• [Records contained in a dataset]
● ● ● ●
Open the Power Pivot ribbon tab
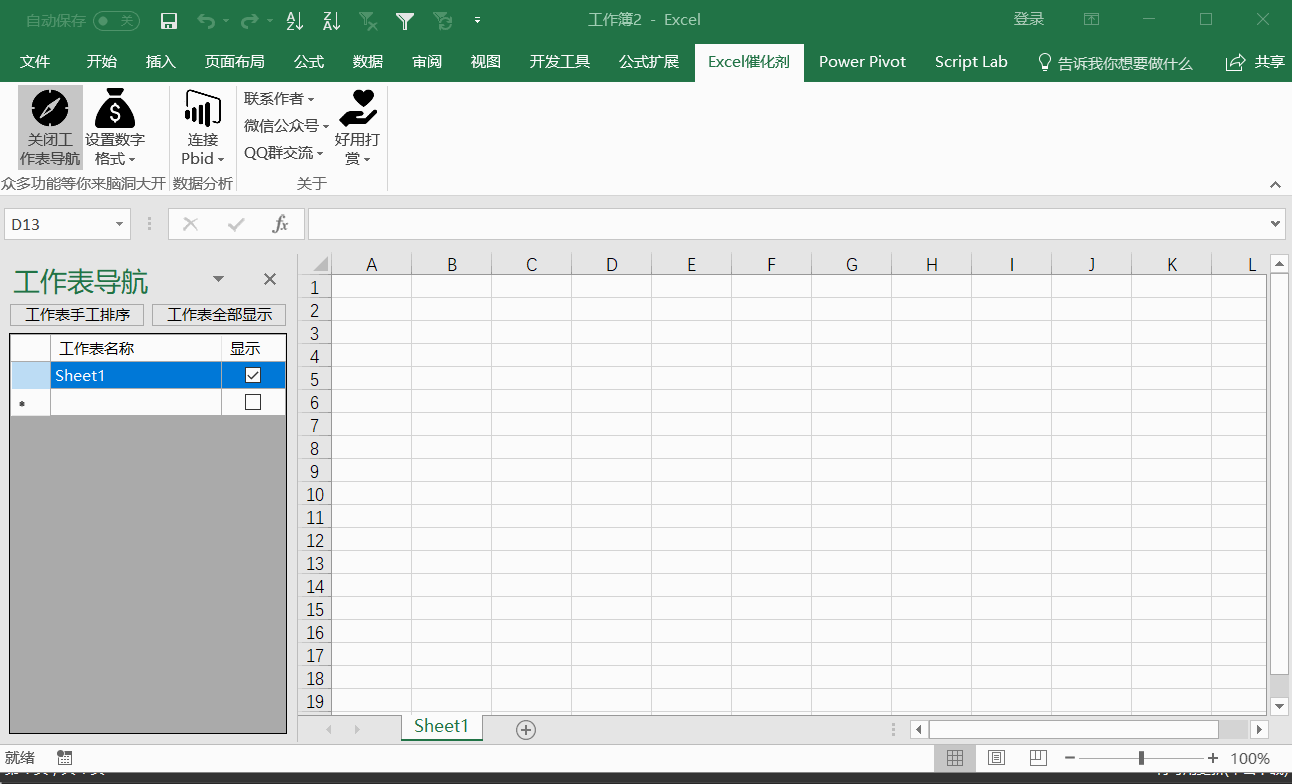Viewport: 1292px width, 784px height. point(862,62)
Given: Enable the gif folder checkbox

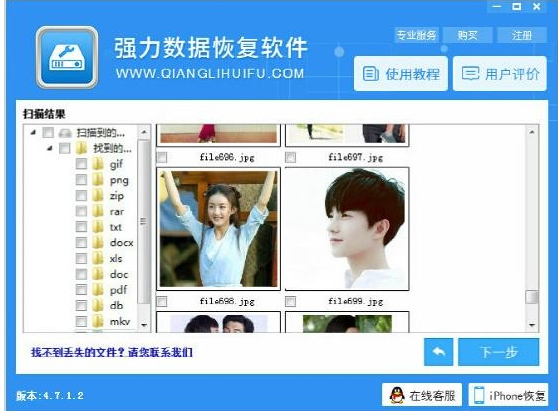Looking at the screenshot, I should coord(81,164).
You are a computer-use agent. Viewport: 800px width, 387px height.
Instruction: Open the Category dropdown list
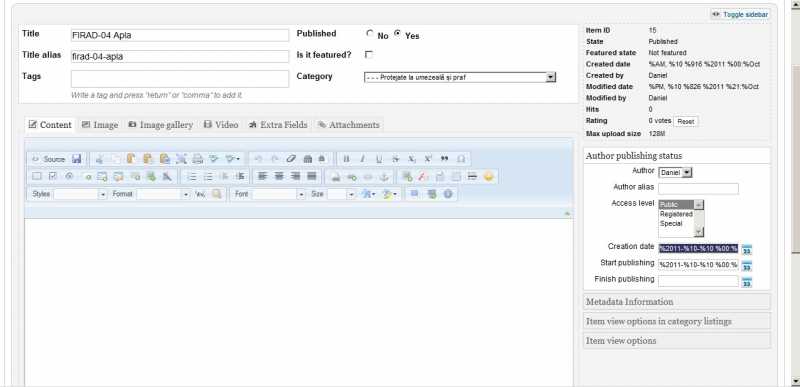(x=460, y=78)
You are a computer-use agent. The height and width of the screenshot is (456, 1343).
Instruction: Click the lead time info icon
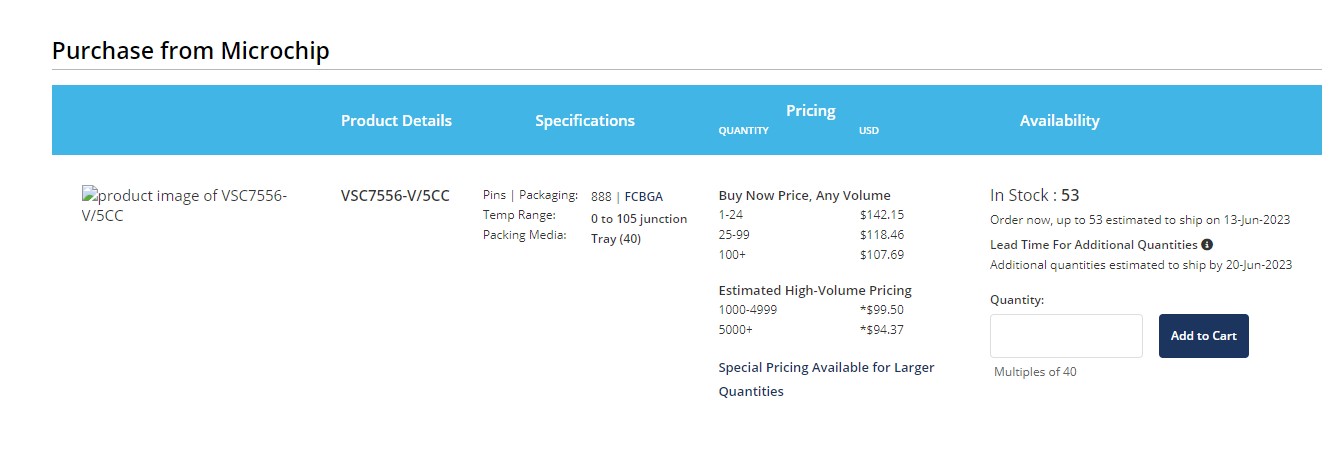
● ● ● ●
All lines from the one bearing "You are a computer-use agent. Viewport: 800px" through the last line of the records, and only those, should be duplicated exactly; no picture belongs in the copy.

You are a computer-use agent. Viewport: 800px width, 387px height.
Instruction: Open the Category dropdown list
(x=460, y=78)
You are a computer-use agent. The height and width of the screenshot is (456, 1343).
Instruction: Click the lead time info icon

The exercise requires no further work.